Researchers at University of California, San Diego School of Medicine and Veterans Affairs San Diego Healthcare System, with colleagues in Japan and Wisconsin, report that they have successfully directed stem cell-derived neurons to regenerate lost tissue in damaged corticospinal tracts of rats, resulting in functional benefit.
“The corticospinal projection is the most important motor system in humans,” said senior study author Mark Tuszynski, MD, PhD, professor in the UC San Diego School of Medicine Department of Neurosciences and director of the UC San Diego Translational Neuroscience Institute. “It has not been successfully regenerated before. Many have tried, many have failed — including us, in previous efforts.”
“The new thing here was that we used neural stem cells for the first time to determine whether they, unlike any other cell type tested, would support regeneration. And to our surprise, they did.”
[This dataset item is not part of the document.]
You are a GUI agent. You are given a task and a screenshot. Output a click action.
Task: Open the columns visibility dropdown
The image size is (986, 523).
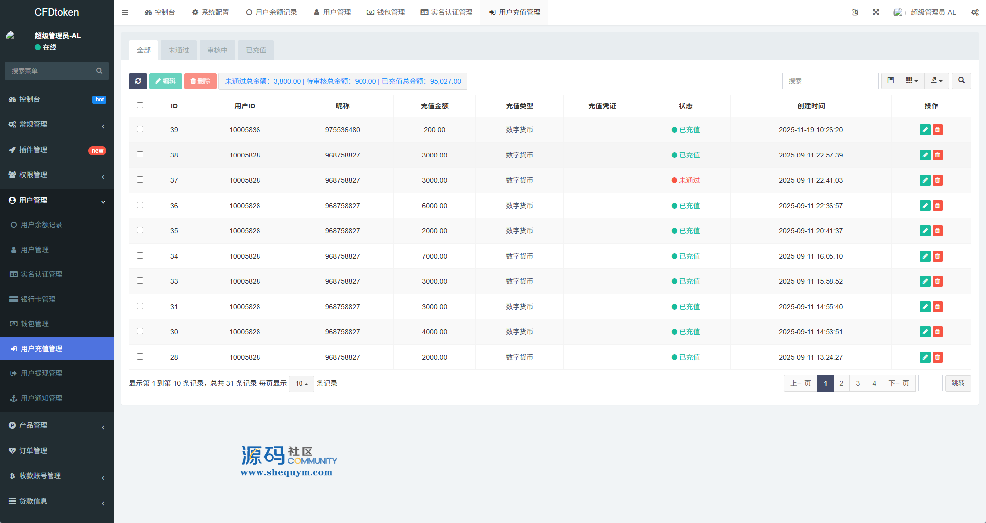pos(912,81)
The researchers grafted multipotent neural progenitor cells into sites of spinal cord injury in rats. The stem cells were directed to specifically develop as a spinal cord, and they did so robustly, forming functional synapses that improved forelimb movements in the rats. The feat upends an existing belief that corticospinal neurons lacked internal mechanisms needed for regeneration.
“There is more work to do prior to moving to humans,” Tuszynski said. We must establish long-term safety and long-term functional benefit in animals. We must devise methods for transferring this technology to humans in larger animal models. And we must identify the best type of human neural stem cell to bring to the clinic.”
Corticospinal axons extensively regenerate into NPC grafts.
The corticospinal tract (CST) is the most important motor system in humans, yet robust regeneration of this projection after spinal cord injury (SCI) has not been accomplished. In murine models of SCI, we report robust corticospinal axon regeneration, functional synapse formation and improved skilled forelimb function after grafting multipotent neural progenitor cells into sites of SCI. Corticospinal regeneration requires grafts to be driven toward caudalized (spinal cord), rather than rostralized, fates. Fully mature caudalized neural grafts also support corticospinal regeneration. Moreover, corticospinal axons can emerge from neural grafts and regenerate beyond the lesion, a process that is potentially related to the attenuation of the glial scar. Rat corticospinal axons also regenerate into human donor grafts of caudal spinal cord identity. Collectively, these findings indicate that spinal cord ‘replacement’ with homologous neural stem cells enables robust regeneration of the corticospinal projection within and beyond spinal cord lesion sites, achieving a major unmet goal of SCI research and offering new possibilities for clinical translation.